Fecal samples were pooled per group: two wolf pools of four samples each, one feral dog pool of four samples, and two pet dog pools of three samples each. Pools were prepared using the NetoVIR protocol (Conceição‐Neto, Zeller, Lefrère, et al., 2015). Fecal material was weighed (≈100 mg) and diluted with PBS to attain 10% (m/v) suspensions. Briefly, ten percent fecal suspensions were homogenized for 1 min at 3000 rpm with a MINILYS homogenizer (Bertin Technologies), briefly centrifuged at 17000 g per 3 min and filtered through 0.8 μm filter (Sartorious). The filtrate was then treated with a cocktail of Benzonase (Novagen) and Micrococcal Nuclease (New England Biolabs) at 37°C for 2 hr to digest free‐floating nucleic acids, in a homemade buffer (1 M Tris, 100 mM CaCl2, and 30 mM MgCl2). RNA and DNA were extracted using the QIAamp Viral RNA Mini Kit (Qiagen) according to the manufacturer's instructions but without addition of carrier RNA to the lysis buffer. First and second strand synthesis and random PCR amplification for 17 cycles were performed using a slightly modified Whole Transcriptome Amplification 2 (WTA2) Kit procedure (Sigma‐Aldrich), with a denaturation temperature of 95°C instead of 72°C to allow for the denaturation of dsDNA and dsRNA. This modification led to the amplification of both RNA and DNA. WTA2 products were purified with MSB Spin PCRapace spin columns (Stratec) and were prepared for Illumina sequencing using the Nextera XT DNA library preparation kit (Illumina), with 4‐min tagmentation time and 45‐s PCR extension. Libraries were quantified with the KAPA Library Quantification kit (Kapa Biosystems), and sequencing of the samples was performed on a HiSeq 2500 platform (Illumina) for 300 cycles (150‐bp paired ends).

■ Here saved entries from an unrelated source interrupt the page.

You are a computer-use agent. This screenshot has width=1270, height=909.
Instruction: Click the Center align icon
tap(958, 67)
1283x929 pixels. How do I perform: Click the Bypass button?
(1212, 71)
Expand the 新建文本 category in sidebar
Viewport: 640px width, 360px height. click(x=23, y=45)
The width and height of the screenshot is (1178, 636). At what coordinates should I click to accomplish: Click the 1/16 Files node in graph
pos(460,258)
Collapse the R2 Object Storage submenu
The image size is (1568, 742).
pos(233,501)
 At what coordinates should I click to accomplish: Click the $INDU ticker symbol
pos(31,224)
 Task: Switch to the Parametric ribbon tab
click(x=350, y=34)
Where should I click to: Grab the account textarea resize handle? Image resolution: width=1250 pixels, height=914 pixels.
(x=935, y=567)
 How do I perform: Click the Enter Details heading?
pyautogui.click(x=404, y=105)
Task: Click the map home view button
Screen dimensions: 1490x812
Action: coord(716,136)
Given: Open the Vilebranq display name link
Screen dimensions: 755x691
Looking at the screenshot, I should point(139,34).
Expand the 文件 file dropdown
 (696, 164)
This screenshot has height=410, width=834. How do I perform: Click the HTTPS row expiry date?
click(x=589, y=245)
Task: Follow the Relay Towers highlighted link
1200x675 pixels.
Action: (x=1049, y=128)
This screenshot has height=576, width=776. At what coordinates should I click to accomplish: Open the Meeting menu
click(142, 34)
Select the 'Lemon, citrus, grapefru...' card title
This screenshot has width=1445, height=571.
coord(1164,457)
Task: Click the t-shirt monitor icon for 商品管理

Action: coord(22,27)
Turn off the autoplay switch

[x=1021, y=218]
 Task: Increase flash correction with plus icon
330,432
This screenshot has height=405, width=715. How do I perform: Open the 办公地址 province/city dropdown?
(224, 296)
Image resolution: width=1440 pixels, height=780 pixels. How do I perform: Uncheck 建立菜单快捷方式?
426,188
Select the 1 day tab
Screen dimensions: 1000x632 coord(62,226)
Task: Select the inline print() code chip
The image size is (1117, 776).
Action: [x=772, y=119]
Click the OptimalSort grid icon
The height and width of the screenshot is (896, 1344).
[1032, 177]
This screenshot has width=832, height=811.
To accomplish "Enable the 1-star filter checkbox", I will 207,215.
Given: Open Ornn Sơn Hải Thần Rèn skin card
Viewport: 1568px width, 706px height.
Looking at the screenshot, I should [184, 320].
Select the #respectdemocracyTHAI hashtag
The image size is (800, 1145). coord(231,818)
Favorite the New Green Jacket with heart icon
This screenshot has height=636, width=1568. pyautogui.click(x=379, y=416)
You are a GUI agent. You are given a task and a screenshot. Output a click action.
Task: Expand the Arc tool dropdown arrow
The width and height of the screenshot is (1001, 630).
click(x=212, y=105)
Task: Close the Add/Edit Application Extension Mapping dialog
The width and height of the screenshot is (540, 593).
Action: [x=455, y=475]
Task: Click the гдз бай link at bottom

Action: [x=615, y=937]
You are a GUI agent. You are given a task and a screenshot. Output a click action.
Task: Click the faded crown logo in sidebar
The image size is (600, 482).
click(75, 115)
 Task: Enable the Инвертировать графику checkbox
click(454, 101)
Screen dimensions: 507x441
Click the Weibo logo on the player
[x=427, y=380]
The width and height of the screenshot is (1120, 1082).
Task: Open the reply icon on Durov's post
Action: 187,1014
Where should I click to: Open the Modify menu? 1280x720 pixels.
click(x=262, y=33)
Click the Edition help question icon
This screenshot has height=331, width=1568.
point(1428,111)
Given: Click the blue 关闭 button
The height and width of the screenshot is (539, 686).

2.2. Genomic and phylogenetic analysis

Raw Illumina reads were trimmed for quality and adapters using Trimmomatic (Bolger, Lohse, & Usadel, 2014), bacterial reads were removed using Kraken (Wood & Salzberg, 2014), and the remaining reads were de novo assembled into contigs using SPAdes assembler (Bankevich et al., 2012). Contigs were classified using DIAMOND in sensitive mode (Buchfink, Xie, & Huson, 2015). Open reading frames (ORF) were identified with ORF Finder analysis. Amino acid alignments of the viral sequences were performed with MUSCLE (Edgar, 2004). Maximum likelihood phylogenetic trees were constructed in MEGA6.0 (Tamura, Stecher, Peterson, Filipski, & Kumar, 2013), where the best model of substitution was calculated, with 500 bootstrap replicates.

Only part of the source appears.